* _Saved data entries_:

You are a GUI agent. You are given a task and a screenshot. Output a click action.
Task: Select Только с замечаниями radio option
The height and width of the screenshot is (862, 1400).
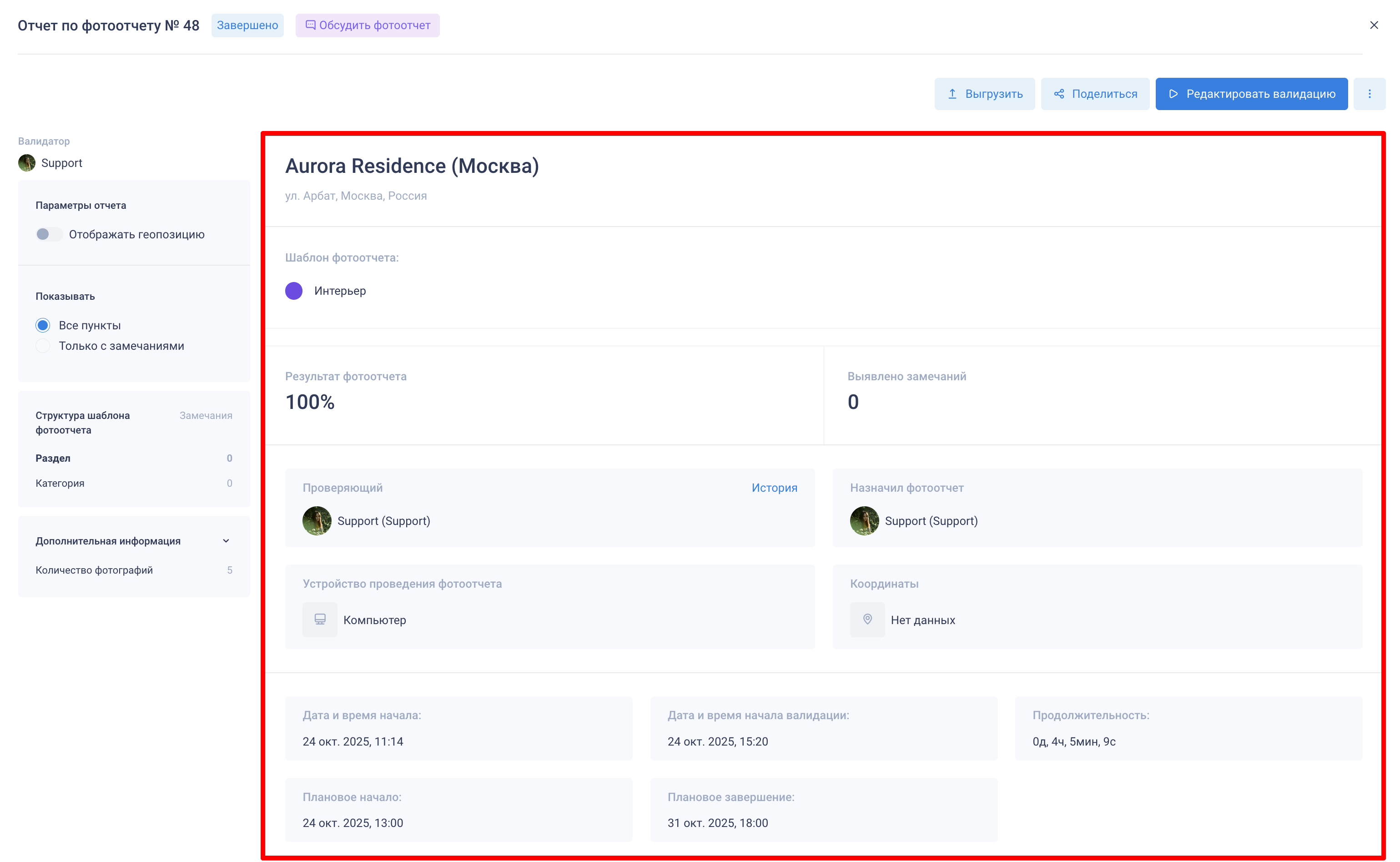43,346
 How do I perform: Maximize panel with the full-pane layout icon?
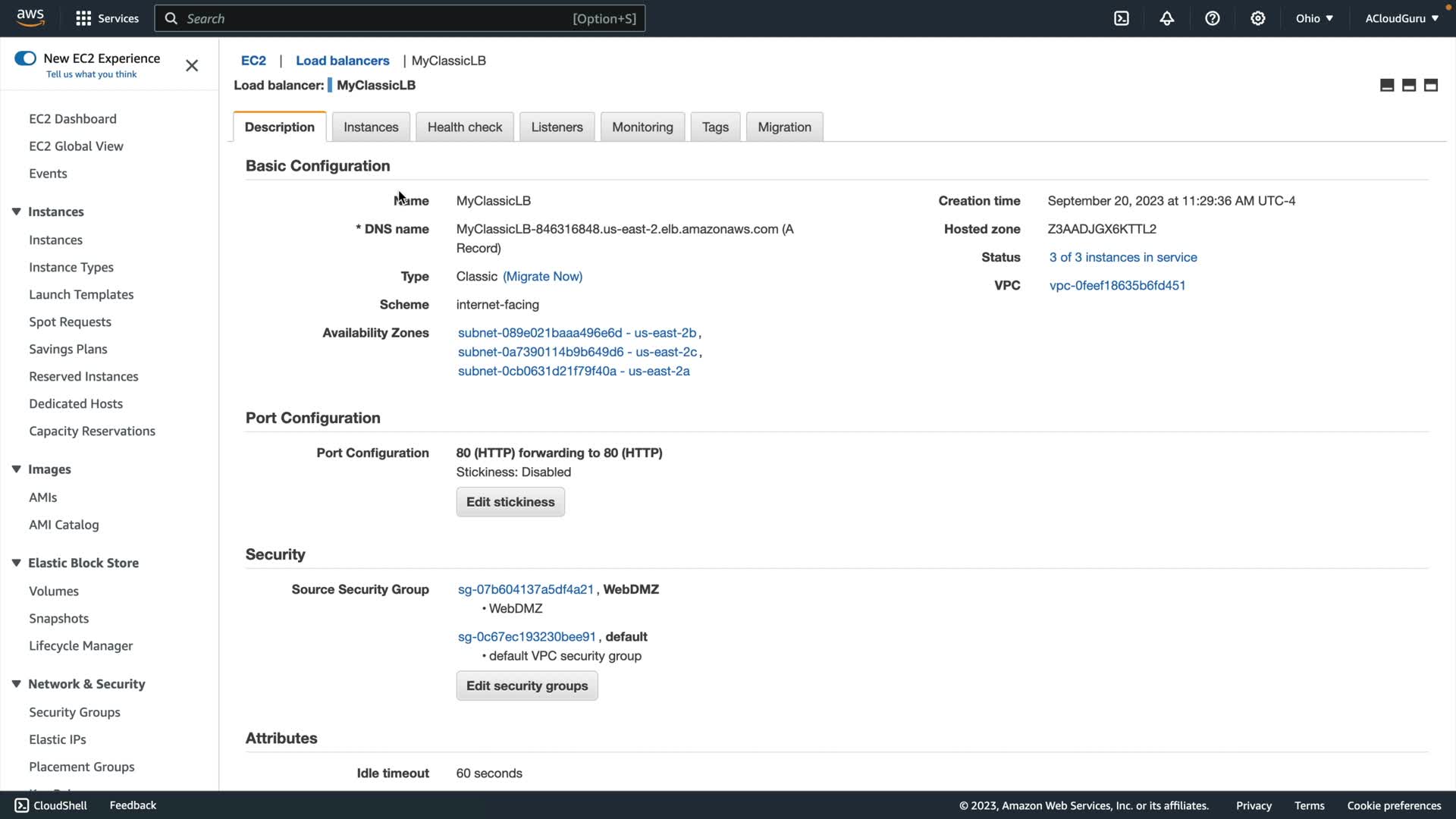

* _Task requirements_: Keep the pictures out and print all the records exactly as they are.

* _Answer box_:
You are a GUI agent. You are given a task and a screenshot. Output a click action.
Task: Select Только с замечаниями radio option
The height and width of the screenshot is (862, 1400).
43,346
 How do I perform: Maximize panel with the full-pane layout icon?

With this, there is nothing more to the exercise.